Gavin Newsom puts the brakes on $1.7 million public restrooms in San Francisco


The restrooms don’t usually make the headlines, but the one planned for San Francisco raises eyebrows and catches the eye of the governor of California.

The project in question concerns the Noe Valley district, which wants public toilets for its public square. The problem is the price: $1.7 million.

State funds will not be provided for the project, Gov. Gavin Newsom’s office told the San Francisco Chronicle this week amid growing controversy. Republicans hammered Newsom, a Democrat, on the state’s homelessness issue, San Francisco being a prime example.

“A single small bathroom shouldn’t cost $1.7 million,” Erin Mellon, the governor’s director of communications, wrote in a statement. “The state will hold the funding until San Francisco comes up with a plan to use that public money more efficiently. If they can’t, we’ll go back to the legislature to revoke that appropriation.

Although San Francisco needed more public restrooms, spending so much on just one was bound to spark anger once residents learned of the plan. The city, known for its exorbitant rents and large homeless population, has been heavily criticized for its poor housing record, with an expensive and byzantine approval process for building homes that hampers development.

“San Francisco is the only example of what is an extremely concerning pattern of delay and denial,” Newsom senior adviser Jason Elliott told the the Chronicle in August, when the governor launched an unprecedented review of the city’s housing approvals process. In late September, Newsom signed legislation to streamline this process both in the city and across the state, choosing an affordable housing project in San Francisco for the signing ceremony.

Given the city’s attention to homelessness and housing approval loopholes, the green light for the $1.7 million toilet has infuriated many Bay Area residents and beyond. The construction time did not help matters: two years.

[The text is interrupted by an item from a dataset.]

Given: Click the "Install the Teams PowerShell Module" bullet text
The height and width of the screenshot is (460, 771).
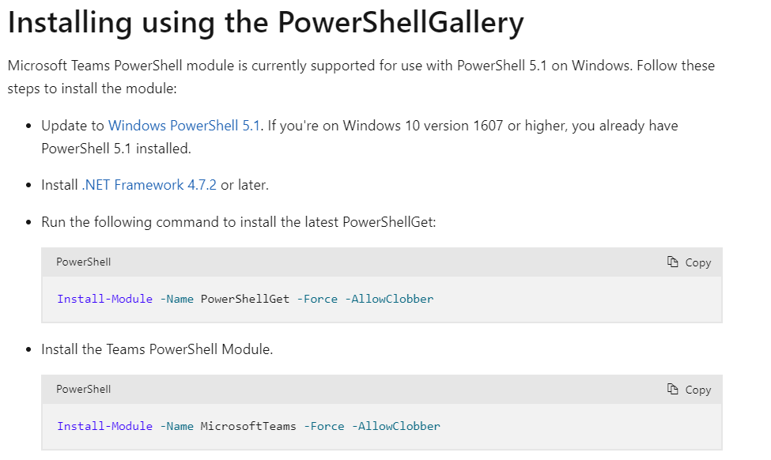Looking at the screenshot, I should (x=157, y=349).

“Noe Valley should have one bathroom, but $1.7 million should pay for seven bathrooms, and it should happen a lot faster,” Assemblyman Matt Haney said. the Chronicle after hearing from Newsom’s office. “I fully support and agree with the governor here, and we’re going to work together to get this done cheaper and faster and also send the message that San Francisco needs to fix its broken processes.”

Haney, according to the newspaper, secured money in this year’s state budget for the controversial toilet and had scheduled a press conference to announce the project. But he later told the newspaper that the cost was “unexplainable” and the project “would take far too long”.